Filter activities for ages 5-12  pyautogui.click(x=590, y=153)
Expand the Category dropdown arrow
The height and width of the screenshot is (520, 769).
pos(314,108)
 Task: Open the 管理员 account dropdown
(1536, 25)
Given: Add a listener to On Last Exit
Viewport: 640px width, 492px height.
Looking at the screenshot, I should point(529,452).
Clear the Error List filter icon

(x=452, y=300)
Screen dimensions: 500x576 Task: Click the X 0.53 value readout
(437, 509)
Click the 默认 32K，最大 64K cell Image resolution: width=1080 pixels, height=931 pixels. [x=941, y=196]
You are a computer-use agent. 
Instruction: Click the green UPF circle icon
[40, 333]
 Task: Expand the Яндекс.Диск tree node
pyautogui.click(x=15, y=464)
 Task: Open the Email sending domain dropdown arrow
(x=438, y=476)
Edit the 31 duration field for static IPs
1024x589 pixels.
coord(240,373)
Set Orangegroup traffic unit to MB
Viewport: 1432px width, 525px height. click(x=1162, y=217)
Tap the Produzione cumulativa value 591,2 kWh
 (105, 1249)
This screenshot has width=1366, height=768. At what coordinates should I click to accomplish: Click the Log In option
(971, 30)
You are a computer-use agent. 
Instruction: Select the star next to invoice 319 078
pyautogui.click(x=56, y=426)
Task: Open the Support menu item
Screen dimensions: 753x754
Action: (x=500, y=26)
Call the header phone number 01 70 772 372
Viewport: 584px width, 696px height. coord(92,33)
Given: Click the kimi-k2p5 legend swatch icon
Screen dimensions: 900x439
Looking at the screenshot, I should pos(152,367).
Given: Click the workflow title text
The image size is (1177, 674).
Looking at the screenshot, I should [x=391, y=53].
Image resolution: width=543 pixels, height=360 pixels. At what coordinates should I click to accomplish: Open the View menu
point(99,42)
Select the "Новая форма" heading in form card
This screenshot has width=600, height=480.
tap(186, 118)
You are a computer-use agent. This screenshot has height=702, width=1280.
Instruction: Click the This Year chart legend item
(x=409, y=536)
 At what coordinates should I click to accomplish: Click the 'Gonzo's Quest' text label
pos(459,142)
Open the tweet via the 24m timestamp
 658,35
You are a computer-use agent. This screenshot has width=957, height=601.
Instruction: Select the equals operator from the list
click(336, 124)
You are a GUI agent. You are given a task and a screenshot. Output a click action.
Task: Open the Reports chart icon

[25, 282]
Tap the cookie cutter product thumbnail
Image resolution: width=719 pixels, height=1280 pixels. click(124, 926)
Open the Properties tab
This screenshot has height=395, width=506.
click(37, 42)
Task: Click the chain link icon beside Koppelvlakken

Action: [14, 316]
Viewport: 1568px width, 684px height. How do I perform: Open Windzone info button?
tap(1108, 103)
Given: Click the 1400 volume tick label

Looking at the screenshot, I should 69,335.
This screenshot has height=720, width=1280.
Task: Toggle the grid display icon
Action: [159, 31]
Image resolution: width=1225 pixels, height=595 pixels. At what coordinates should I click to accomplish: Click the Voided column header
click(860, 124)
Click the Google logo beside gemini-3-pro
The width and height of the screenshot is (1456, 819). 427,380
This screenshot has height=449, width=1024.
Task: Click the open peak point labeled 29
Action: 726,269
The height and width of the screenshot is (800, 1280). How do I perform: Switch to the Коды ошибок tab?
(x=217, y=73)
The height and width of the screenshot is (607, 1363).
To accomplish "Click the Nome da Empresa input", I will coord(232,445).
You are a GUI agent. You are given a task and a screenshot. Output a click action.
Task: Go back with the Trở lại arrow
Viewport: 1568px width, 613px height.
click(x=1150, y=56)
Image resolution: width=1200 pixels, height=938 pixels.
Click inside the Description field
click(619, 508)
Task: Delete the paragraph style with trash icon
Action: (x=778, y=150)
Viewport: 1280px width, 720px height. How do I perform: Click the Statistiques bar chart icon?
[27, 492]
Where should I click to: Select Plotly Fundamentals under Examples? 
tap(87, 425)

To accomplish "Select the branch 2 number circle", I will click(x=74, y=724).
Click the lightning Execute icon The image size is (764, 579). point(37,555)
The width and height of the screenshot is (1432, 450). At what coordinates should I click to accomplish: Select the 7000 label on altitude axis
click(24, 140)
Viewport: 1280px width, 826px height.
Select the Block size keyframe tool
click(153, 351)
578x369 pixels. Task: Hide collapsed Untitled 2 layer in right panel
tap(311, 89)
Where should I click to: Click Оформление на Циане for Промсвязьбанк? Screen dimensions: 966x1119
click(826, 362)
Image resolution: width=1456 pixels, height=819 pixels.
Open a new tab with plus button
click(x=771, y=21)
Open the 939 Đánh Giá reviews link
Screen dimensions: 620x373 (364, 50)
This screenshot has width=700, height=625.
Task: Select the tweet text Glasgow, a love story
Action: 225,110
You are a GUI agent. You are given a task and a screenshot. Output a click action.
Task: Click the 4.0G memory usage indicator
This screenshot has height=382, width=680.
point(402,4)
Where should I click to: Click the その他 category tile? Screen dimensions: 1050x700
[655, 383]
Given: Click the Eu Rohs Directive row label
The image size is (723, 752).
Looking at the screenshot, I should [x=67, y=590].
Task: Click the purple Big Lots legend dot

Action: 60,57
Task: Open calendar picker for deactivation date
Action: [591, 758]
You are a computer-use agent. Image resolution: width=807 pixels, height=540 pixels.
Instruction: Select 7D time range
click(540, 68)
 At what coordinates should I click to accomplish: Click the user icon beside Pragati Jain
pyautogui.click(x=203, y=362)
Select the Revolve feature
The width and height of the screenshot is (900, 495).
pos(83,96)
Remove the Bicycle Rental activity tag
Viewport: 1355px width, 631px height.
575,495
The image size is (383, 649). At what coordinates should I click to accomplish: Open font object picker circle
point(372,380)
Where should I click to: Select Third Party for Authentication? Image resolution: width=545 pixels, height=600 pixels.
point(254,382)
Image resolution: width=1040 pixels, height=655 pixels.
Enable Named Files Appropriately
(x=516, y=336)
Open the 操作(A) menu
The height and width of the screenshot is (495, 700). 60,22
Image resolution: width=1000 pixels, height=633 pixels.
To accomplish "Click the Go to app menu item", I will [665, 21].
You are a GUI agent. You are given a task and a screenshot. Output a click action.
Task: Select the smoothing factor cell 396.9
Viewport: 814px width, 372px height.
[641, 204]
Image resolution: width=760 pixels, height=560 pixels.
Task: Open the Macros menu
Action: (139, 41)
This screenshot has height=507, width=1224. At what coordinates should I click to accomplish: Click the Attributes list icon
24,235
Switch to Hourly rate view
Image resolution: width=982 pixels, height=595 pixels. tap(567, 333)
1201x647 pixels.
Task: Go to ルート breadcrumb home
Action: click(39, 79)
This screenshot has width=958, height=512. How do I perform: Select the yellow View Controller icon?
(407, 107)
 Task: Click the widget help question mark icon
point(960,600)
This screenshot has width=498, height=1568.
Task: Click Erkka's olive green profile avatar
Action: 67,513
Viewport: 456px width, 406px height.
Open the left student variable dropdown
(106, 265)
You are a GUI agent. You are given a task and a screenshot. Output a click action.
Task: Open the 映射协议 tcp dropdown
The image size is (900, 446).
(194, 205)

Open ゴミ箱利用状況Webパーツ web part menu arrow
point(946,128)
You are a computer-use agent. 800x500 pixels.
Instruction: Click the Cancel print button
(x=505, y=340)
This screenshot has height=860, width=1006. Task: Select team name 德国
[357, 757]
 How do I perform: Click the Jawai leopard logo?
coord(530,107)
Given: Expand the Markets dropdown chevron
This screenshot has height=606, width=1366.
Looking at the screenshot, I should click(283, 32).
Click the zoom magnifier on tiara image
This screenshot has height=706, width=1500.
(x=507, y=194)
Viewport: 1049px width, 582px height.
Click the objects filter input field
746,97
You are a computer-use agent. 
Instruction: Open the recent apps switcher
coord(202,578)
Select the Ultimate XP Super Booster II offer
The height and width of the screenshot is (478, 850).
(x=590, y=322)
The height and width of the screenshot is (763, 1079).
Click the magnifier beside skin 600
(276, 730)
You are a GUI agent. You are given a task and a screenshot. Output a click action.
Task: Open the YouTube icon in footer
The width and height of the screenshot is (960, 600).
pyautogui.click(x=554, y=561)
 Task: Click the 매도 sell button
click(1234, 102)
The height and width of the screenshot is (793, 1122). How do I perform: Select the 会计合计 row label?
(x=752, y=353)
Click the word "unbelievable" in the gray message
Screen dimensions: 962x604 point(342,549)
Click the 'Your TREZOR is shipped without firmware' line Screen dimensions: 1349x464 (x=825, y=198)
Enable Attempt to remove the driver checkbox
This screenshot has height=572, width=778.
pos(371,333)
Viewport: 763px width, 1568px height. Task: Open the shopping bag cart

▶ [WHAT TO WORK ON] Give back every line from the beginning of the records through the line holding "Given: Add a listener to On Last Exit", exactly as it reads, and leave out the rest.

▶ [WRITTEN ANSWER]
Filter activities for ages 5-12  pyautogui.click(x=590, y=153)
Expand the Category dropdown arrow
The height and width of the screenshot is (520, 769).
pos(314,108)
 Task: Open the 管理员 account dropdown
(1536, 25)
Given: Add a listener to On Last Exit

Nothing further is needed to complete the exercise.